**Aim of the exercise**.
If a line in the entries below includes "will", pick it out and copy it.
##### Data section #####
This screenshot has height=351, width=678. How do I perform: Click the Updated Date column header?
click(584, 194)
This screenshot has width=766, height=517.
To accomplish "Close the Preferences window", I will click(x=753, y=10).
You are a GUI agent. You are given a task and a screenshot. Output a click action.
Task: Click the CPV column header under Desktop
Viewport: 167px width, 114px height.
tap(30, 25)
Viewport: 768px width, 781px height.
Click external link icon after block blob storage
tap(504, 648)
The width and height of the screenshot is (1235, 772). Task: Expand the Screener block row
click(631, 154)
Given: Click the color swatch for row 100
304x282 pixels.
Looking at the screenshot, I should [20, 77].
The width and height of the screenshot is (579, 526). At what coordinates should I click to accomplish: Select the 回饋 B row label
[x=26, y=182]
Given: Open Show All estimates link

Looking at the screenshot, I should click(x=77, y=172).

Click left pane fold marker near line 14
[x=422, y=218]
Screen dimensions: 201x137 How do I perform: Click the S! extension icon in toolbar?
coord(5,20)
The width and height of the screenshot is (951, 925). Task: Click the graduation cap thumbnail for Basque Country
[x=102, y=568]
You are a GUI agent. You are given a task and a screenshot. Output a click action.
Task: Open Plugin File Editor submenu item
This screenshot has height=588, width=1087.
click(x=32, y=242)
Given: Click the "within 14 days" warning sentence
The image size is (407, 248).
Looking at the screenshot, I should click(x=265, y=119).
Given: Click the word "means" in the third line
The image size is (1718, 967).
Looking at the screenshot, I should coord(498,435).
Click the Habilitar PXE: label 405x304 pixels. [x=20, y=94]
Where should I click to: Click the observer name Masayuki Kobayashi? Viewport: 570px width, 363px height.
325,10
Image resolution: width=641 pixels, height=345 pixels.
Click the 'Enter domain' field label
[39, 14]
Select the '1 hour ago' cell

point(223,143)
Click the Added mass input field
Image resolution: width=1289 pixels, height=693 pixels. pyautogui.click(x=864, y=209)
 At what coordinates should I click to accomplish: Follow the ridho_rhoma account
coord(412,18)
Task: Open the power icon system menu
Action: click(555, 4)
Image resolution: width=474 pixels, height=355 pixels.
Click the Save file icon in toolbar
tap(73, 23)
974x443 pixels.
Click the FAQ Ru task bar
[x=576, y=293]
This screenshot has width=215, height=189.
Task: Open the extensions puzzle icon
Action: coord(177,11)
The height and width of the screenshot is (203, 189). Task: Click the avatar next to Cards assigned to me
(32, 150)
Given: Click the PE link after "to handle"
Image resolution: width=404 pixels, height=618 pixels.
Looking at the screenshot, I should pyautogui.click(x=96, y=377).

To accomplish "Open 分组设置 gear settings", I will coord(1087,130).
#####
**Answer to this task**.
To accomplish "Close the Preferences window", I will click(x=753, y=10).
To accomplish "Open 分组设置 gear settings", I will coord(1087,130).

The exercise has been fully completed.